Pope cancels Africa trip, raising concerns for future mobility

By Philip Pullella

VATICAN CITY (Reuters) -Pope Francis’ trip to Africa next month has been cancelled because of the 85-year-old pontiff’s knee ailment, the Vatican said on Friday, raising questions about his ability to walk during the rest of his papacy.

The decision to scrap the July 2-7 trip to Democratic Republic of Congo and South Sudan was taken “with regret” at request of the pope’s doctors, who have been treating him for a torn ligament in his knee.

He has been using a wheelchair for the last month, although he has kept up his activity, including a meeting on Friday with European Commission President Ursula von der Leyen.

Vatican spokesman Matteo Bruni said the pope, who was elected in 2013, would skip the trip “in order not to jeopardize the results of the therapy that he is undergoing for his knee” and that it would take place at “a later date to be determined”.

Vatican sources have said the pope has been receiving several injections a week for the ailment, as well as physical therapy, and that he had hoped to be able to regain at least partial ability to walk before the trip was due to start.

The surprise announcement came just two days after the Vatican released the names of journalists whose requests to accompany the pope on the papal plane had been accepted and preparations in both countries were well under way.

The Vatican did not say if the pope’s scheduled July 24-30 trip to Canada would be affected by his knee ailment.
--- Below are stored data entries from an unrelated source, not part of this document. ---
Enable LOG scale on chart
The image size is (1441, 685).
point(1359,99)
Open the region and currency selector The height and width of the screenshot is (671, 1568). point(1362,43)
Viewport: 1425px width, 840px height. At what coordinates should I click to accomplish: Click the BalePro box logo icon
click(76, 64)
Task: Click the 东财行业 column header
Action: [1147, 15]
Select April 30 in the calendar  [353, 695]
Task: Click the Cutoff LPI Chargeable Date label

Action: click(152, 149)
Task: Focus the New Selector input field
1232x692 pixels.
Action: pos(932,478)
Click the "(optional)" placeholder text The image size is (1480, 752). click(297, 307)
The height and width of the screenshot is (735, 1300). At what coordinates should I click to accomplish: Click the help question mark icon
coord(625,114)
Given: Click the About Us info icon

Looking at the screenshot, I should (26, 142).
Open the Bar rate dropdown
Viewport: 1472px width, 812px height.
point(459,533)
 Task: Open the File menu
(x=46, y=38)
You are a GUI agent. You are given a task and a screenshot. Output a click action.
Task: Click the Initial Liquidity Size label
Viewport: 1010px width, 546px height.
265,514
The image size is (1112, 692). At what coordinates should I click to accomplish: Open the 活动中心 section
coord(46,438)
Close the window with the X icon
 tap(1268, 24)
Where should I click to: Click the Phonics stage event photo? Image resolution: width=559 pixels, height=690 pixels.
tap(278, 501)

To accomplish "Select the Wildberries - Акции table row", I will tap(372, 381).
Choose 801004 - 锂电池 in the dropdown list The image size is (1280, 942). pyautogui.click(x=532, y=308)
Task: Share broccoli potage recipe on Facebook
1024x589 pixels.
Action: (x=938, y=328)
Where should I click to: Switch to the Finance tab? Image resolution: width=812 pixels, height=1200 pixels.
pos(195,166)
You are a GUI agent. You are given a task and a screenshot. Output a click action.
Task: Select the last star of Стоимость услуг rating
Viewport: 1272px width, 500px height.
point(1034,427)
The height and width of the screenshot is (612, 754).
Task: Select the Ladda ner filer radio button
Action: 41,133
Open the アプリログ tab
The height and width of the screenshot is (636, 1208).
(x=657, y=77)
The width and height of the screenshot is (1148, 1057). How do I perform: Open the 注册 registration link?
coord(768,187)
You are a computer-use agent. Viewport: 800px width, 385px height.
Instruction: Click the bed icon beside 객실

Pope John Paul II, who died in 2005 after a 27-year pontificate, used wheeled platforms to move along the aisles of St. Peter’s Basilica in his final years but Parkinson’s disease severely affected his whole body, including his breathing.

GRUELLING SCHEDULE

The trip to Democratic Republic of Congo and South Sudan in the summer heat would have been difficult for the 85-year-old pontiff under normal circumstances but mobility problems would have made it excessively stressful.

It would have entailed five plane journeys and three Masses that would have required him to remain standing for long periods. He was also due to make more than a dozen addresses, meet political officials and Church groups and visit camps for displaced people in both countries.

When he went to Malta in April, the pope had to use a freight lift to board and leave the planes because of the knee problem.

In February, the pope cancelled a weekend trip two days before it was due to start because of a flare-up of the knee pain as well as Ash Wednesday services the following week.

His condition improved for a while but in several times in the past few weeks he was forced to delegate the celebration of papal Masses to a senior cardinal while he remained seated and read the homily.

The upcoming trip’s centrepiece was to have been the July 5-7 stop in South Sudan, a visit that had repeatedly been delayed because of security concerns.

South Sudan is predominantly Christian and Francis was to have made that part of the trip with the Archbishop of Canterbury and the Moderator of the General Assembly of the Church of Scotland.

“I am praying for my dear brother Pope Francis and share his regret …,” Archbishop of Canterbury Justin Welby, spiritual head of the world’s Anglicans, said in a statement.

“We are optimistic he will come when his health improves,” South Sudan’s Catholic bishop, Stephen Ameyu Martin Mulla, told reporters in the capital, Juba.

South Sudan gained independence in 2011. Civil war erupted in 2013 in which 400,000 people were killed. The two main sides signed a peace deal in 2018 but the country is still plagued by hunger and fighting.